**EXERCISE:** How many lines below contain the string "profile"? Case counts. Reply with the number only.

^^^^

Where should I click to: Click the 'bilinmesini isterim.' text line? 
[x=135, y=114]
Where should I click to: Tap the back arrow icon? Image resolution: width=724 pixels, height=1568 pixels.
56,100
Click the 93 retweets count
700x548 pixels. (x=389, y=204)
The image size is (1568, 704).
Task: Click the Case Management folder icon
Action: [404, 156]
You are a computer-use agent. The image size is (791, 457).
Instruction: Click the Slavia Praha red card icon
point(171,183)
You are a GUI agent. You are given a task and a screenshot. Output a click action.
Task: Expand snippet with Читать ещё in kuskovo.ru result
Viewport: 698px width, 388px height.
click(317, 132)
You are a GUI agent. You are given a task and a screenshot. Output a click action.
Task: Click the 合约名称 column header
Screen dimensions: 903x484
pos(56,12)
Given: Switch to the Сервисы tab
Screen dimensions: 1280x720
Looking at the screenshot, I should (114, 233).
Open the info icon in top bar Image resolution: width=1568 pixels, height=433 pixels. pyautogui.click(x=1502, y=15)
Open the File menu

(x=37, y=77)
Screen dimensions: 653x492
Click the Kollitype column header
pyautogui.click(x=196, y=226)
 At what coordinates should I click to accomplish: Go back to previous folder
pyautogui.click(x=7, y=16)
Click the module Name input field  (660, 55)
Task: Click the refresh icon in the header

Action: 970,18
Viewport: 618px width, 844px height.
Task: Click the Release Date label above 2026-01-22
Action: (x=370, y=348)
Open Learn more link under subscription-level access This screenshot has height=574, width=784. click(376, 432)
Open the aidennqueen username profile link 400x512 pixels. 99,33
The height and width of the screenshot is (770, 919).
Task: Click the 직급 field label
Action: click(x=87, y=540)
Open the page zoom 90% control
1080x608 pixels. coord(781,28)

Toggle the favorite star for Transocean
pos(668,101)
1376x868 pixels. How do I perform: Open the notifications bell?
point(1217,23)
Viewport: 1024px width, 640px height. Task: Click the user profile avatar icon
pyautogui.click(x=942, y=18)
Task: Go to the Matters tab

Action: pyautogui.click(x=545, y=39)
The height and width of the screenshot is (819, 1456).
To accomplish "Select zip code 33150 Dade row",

^^^^

**WORKED ANSWER:** 2